题目 a:
根据关于城镇化的这段文字回答：
(i) 截至2009年，我国城镇化率是多少？
(ii) 武汉市提出用多长时间改造二环路内的多少个城中村？
(iii) 我国655个城市中，有近多少个城市缺水？

网页正文:

++++++++++

中国社科院发布报告称,截至2009年,我国城镇化率为46.6%,未来15年内,我国仍将处于城镇化快速发展阶段。
目前,以加速外扩为特征的新一轮城市化倾向比较明显。在北京、上海、武汉、沈阳、西安等地,可以看到城乡接合部正在进行大拆大建。北京市中心城区外沿已经从朝阳、丰台、海淀扩展至大兴、顺义、通州。武汉市提出用3年时间,把二环路内的56个城中村改造完成。沈阳市在今年初公布了新的城市扩容规划,仅中心城区沈河区调整后的区域面积就达到原来的3倍。
与此同时,城镇的资源环境承载能力面临挑战,我国655个城市中有近400个城市缺水,其中约200个城市严重缺水,约有三分之二的城市交通出现高峰时段拥堵。南水北调、西气东输工程,实际上是一种资源大规模、长距离的调运,实属迫不得已。
由于城市化进程加速,而部分城市管理能力滞后,曾在西方国家出现的“大城市病”也开始在我国显现苗头,交通拥堵、环境污染、水资源紧缺、房价飙升等,越来越成为建设和谐社会的不和谐因素。

++++++++++

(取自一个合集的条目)

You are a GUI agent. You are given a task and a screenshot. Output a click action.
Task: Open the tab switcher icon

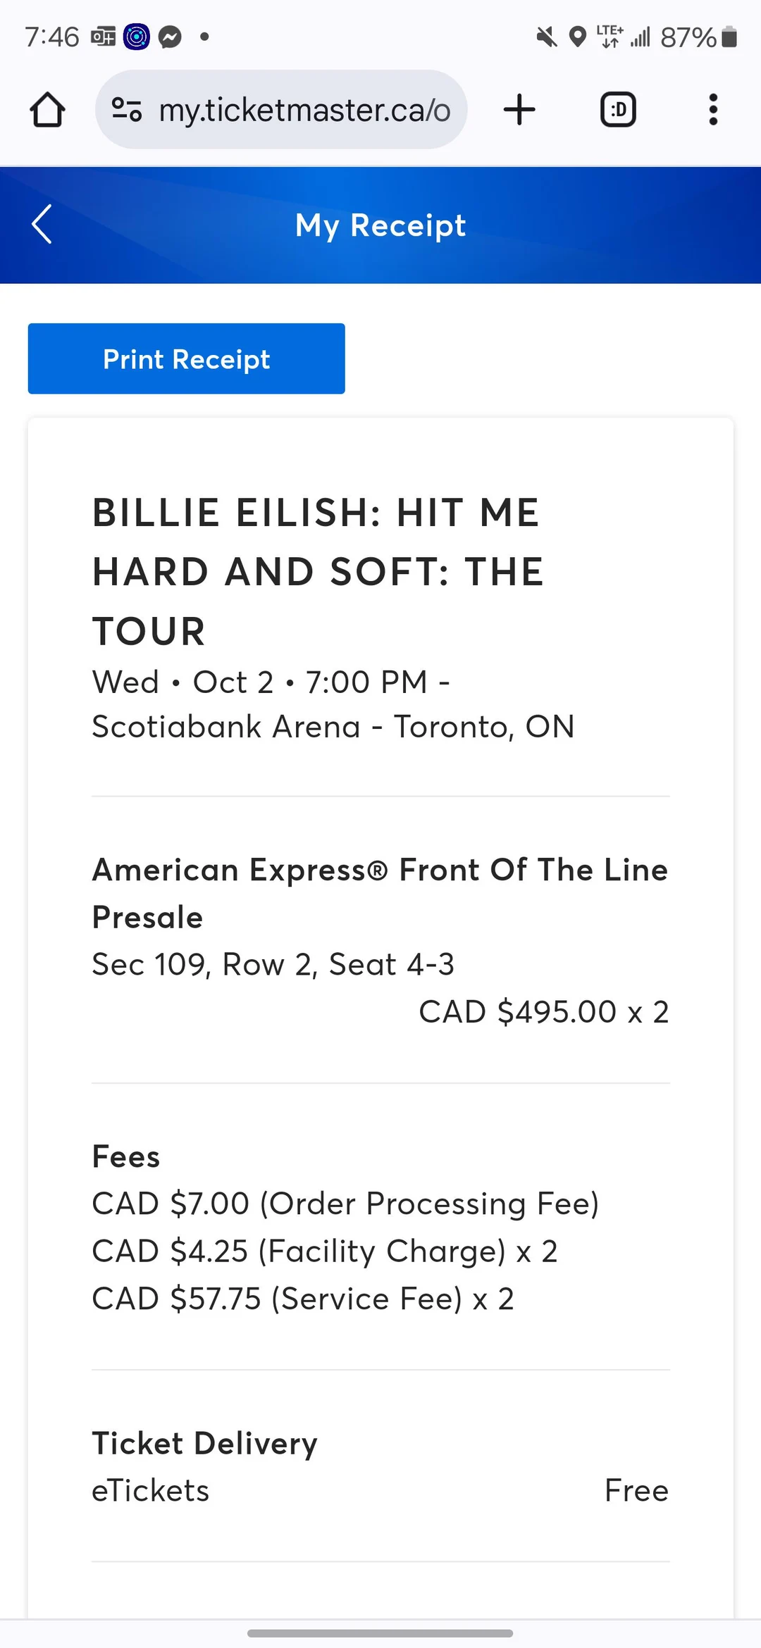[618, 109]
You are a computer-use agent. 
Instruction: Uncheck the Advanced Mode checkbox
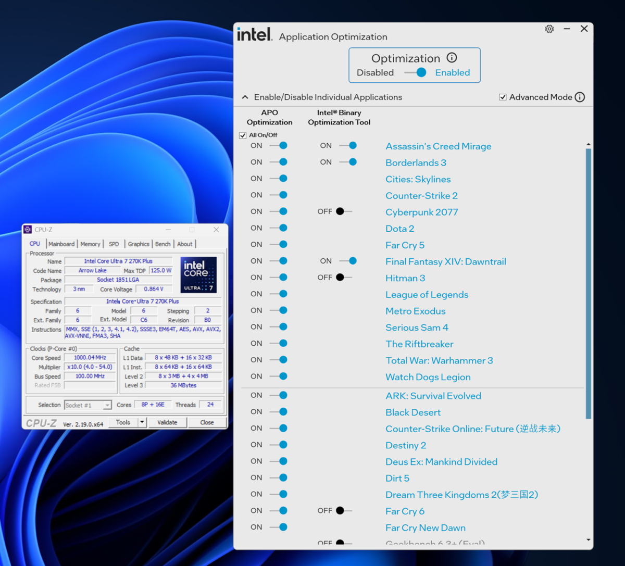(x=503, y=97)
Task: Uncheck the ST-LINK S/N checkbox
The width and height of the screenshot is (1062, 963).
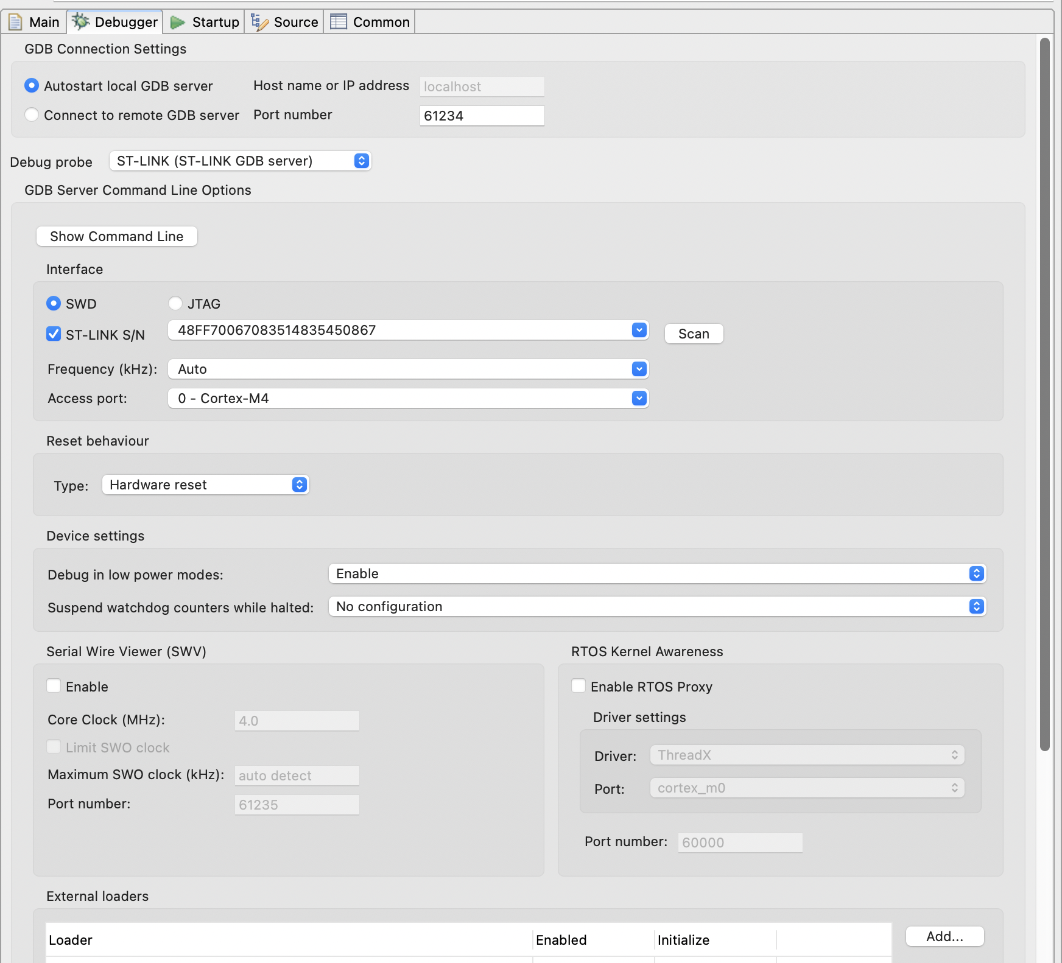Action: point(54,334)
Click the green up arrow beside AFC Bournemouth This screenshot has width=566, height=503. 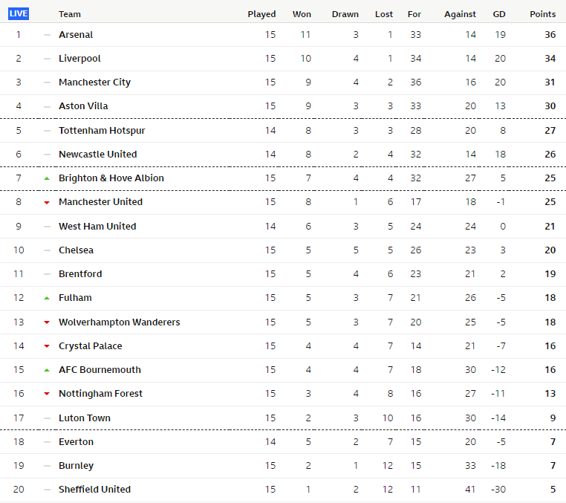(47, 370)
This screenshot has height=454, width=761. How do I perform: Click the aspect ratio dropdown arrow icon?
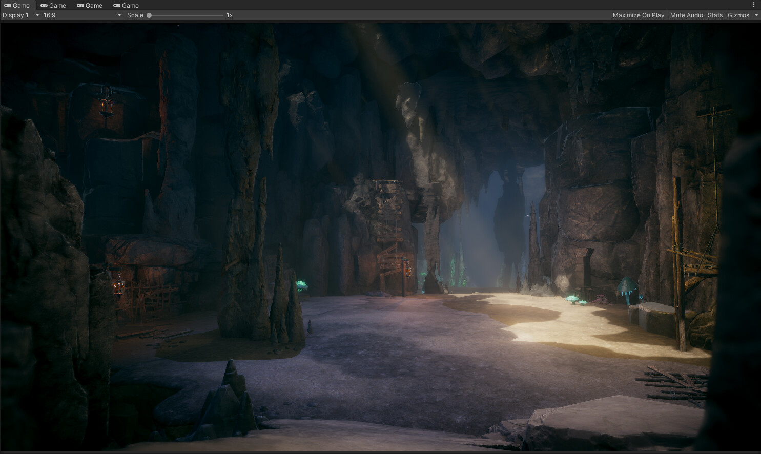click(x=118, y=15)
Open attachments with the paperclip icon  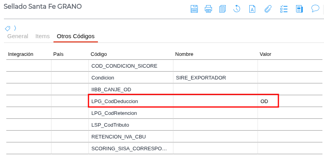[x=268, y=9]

++++++++++

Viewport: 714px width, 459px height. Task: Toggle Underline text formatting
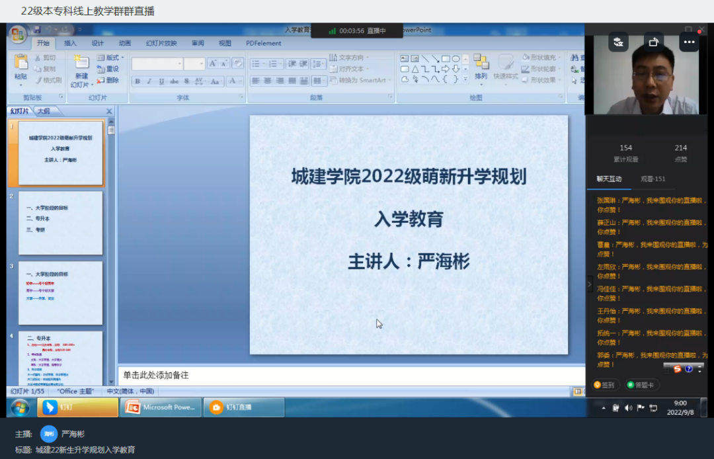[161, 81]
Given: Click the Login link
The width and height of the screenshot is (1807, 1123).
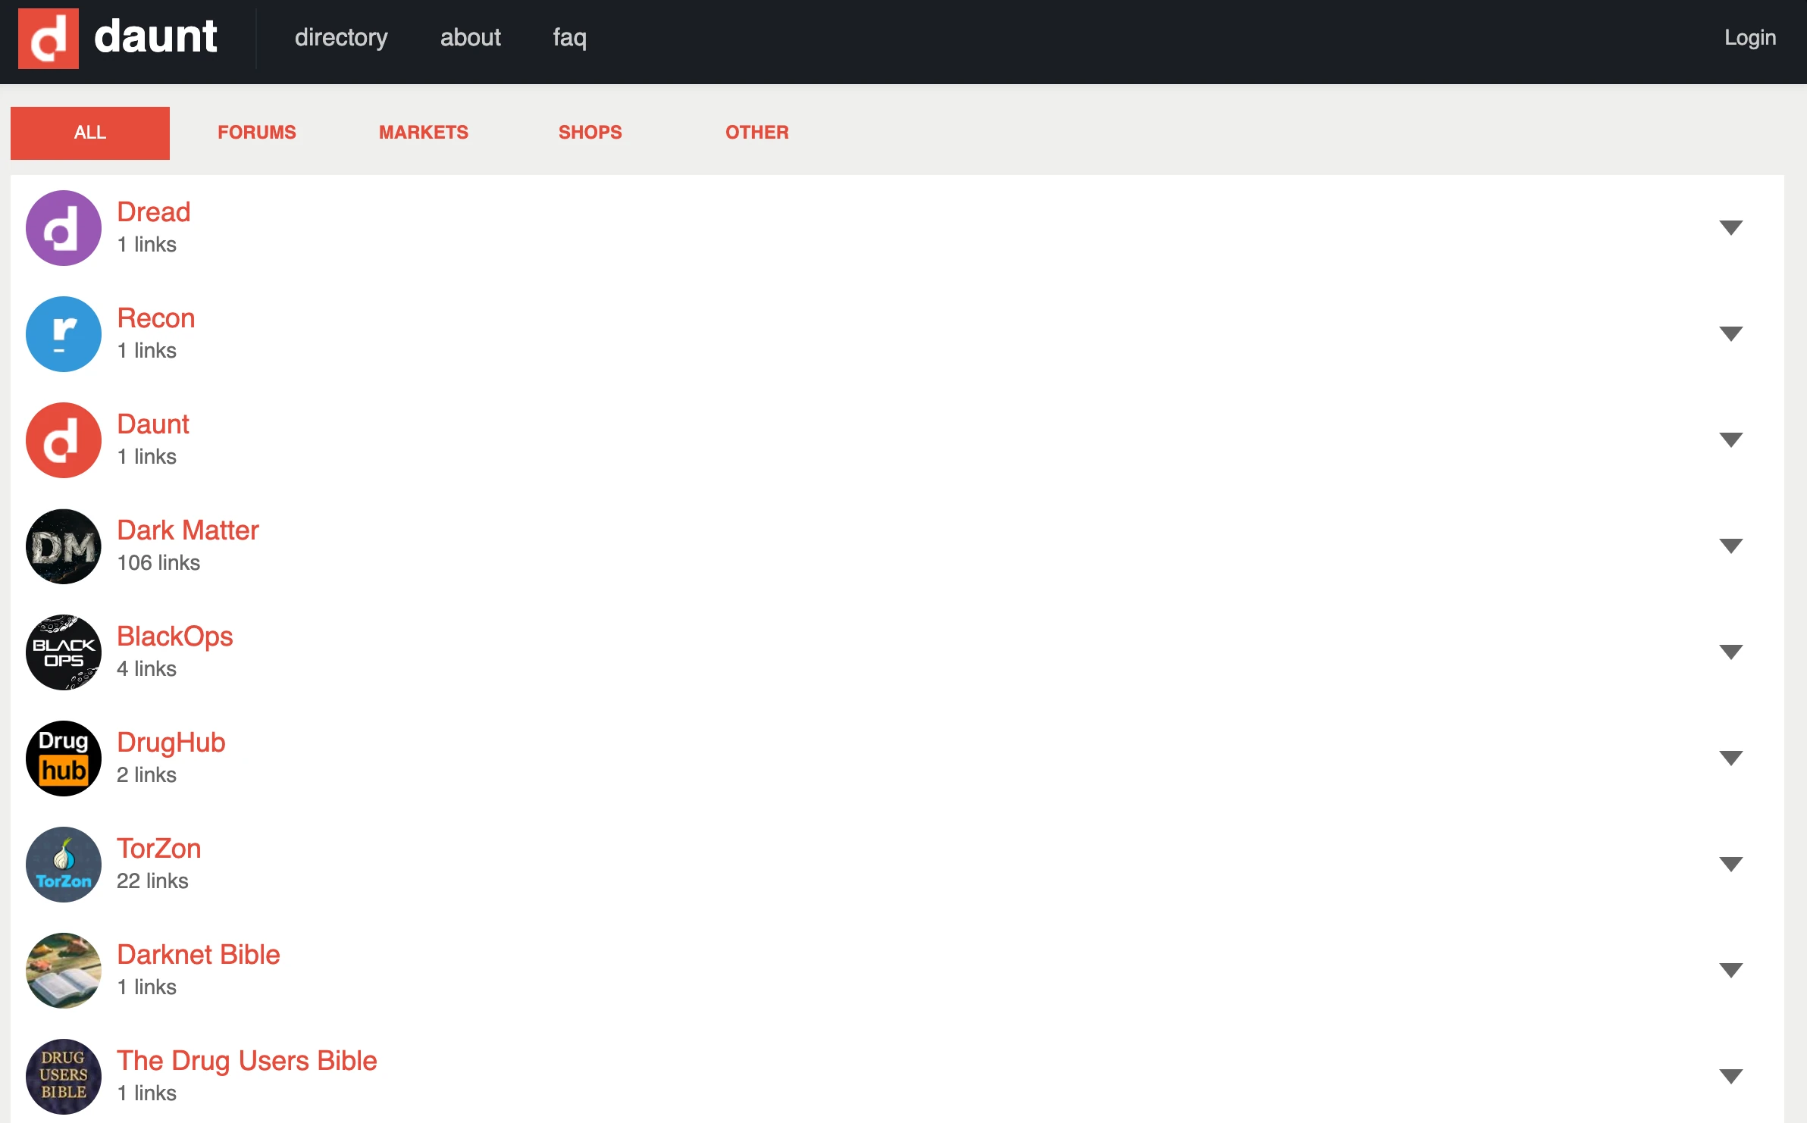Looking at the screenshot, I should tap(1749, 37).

++++++++++

题目 b: 把上面各行中从含有“Given: Click the Login link”的那一行到含有“Looking at the”的那一行（首尾两行都算在内）原样照抄，图片不要抄进答案。

作答 a:
(i) 46.6%
(ii) 用3年时间改造56个城中村
(iii) 近400个

作答 b:
Given: Click the Login link
The width and height of the screenshot is (1807, 1123).
Looking at the screenshot, I should tap(1749, 37).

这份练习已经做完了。